IBM PS/2 SHIPS REACH 2m, BUT MODEL 30 PREDOMINATES IN GERMANY, US RETAIL SHARE SLIPS

By CBR Staff Writer

IBM says that sales of the Personal System/2 line will pass the 2m mark this month – but which models are generating the real volume? The West German market is not entirely typical, but may serve as something of a guide, and there, Chip magazine reports that the PS/2 Model 30 was the top-selling business personal computer in West Germany in March – the Model 30 is of course not a Microchannel machine, and therefore big sales of the 30 do nothing to help IBM establish the new standard. IBM accompanied it forecast of just less than 2m machines in the 12 months since the PS/2 was launched with a few pointers to the future, saying that it expects to ship OS/2’s Communications Manager and Data Base Manager as part of OS/2 Extended Edition, and that in October Presentation Manager is expected to ship as part of Standard Edition 1.1 of OS/2. All, it stresses, are important ingredients of Systems Applications Architecture. IBM and Microsoft plan to demonstrate more than 100 OS/2 applications at Comdex/Spring ’88 in Atlanta next month. Meantime the Chip magazine chart that puts the PS/2 top of the tree in March, has the Apple Macintosh II in the second spot, followed by the cheapo Commodore PC-20 MS-DOS clone.
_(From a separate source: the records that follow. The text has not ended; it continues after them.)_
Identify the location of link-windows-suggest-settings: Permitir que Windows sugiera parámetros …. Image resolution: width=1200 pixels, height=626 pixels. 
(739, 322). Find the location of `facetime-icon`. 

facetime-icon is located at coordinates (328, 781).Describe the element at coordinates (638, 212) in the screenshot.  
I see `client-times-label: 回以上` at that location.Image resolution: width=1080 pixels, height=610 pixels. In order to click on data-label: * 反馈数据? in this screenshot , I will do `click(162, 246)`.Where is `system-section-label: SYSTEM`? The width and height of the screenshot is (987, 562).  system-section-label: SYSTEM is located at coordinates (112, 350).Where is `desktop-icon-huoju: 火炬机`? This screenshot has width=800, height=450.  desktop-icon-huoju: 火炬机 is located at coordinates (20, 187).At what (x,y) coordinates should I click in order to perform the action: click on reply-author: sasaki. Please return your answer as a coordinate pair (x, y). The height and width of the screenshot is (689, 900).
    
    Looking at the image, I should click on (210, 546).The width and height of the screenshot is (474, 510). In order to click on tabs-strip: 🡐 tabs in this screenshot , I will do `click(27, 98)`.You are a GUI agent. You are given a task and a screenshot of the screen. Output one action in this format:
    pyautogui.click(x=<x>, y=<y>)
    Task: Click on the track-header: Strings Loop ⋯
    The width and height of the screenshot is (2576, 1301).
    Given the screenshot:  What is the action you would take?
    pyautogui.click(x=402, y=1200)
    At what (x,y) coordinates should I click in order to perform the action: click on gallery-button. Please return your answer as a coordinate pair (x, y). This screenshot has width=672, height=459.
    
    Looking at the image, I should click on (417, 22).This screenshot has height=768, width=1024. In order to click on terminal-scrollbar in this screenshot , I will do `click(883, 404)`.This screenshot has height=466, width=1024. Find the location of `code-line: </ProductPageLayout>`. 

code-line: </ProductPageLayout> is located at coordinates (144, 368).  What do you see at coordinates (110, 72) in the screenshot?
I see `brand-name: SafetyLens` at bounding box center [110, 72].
The Amstrad PC1640 is in fourth place – still attributed to Schneider, which has now cut ties with Amstrad, and the fifth rank goes to another PS/2 – not the Model 50, which has that much-criticised snail like hard disk, but the floor-standing 80286-based Model 60. The Zenith Easy PC, Apple IIGS, Compaq Deskpro 286, Commodore PC-40 and Tandon PCA occupy places six to 10. And in the US, InfoCorp has figures that seem to suggest that while IBM may be selling a lot of PS/2s into the corporate market, it is losing market share in the retail end of the business. InfoCorp’s most recent figures, for February, give IBM 21% of the retail market, against 27% in March 1987, the month before the Personal System/2 was launched. IBM’s low point was in September 1987, when InfoCorp recorded its US retail market share at 19%.